Eastman Dental Institute


Could clinical photochemical internalisation be optimised to avoid neuronal toxicity?

13 June 2017

International Journal of Pharmaceutics

The study aims to understand the effects of Photochemical Internalisation (PCI) treatment on mammalian peripheral nerve cells in order to minimise nerve toxicity in future clinical applications. PCI is a novel drug delivery technology founded upon Photodynamic Therapy (PDT). In PCI, low dose PDT can selectively rupture endo/lysosomal membranes by light activation of membrane-incorporated photosensitisers, facilitating intracellular drug release.

PCI has been tested in a phase 1, dose-escalation, first-in-man trial at UCLH with advanced head and neck cancer (HNC) and shown to be safe and tolerable. For PCI to be developed further, it is essential to understand whether nerve damage is an impending side effect when treating cancers within or adjacent to nervous system tissue.

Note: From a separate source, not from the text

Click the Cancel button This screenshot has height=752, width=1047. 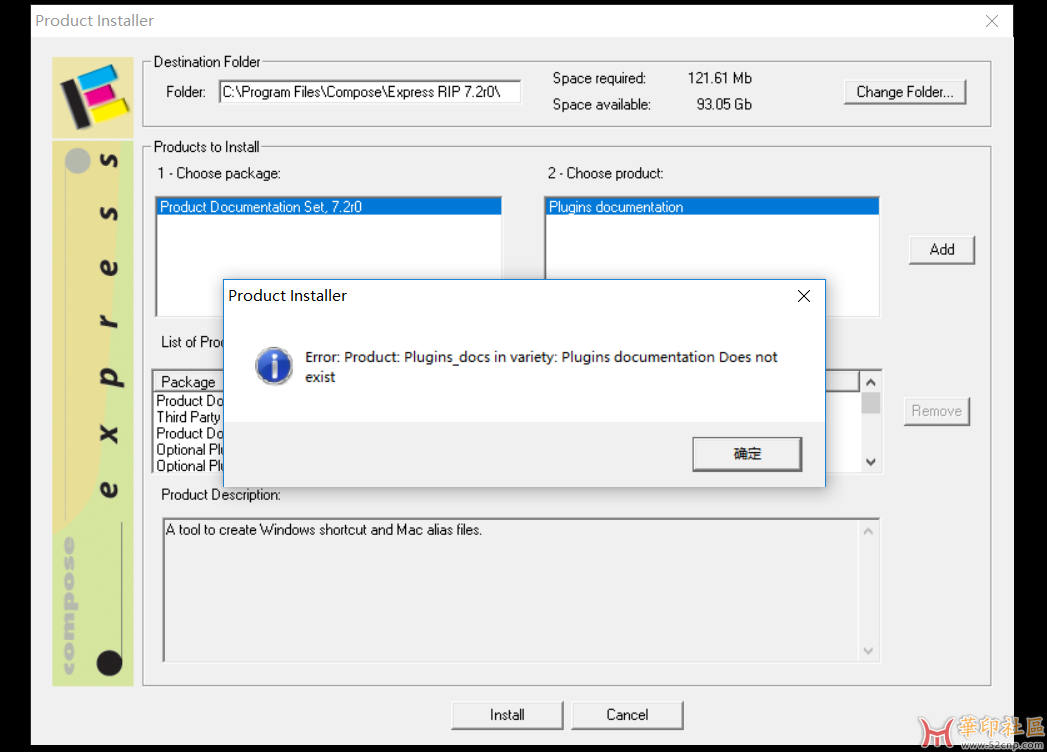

Results from this study identified treatment parameters that could kill tumour cells but allow neurons and other cells of the nervous system to survive, suggesting cancers within or adjacent to nervous system tissue could be treated with this novel technology.

Future investigations will employ similar methodology to investigate whether neurons are still functioning following treatment and identify which biochemical pathways are responsible for this nerve sparing effect.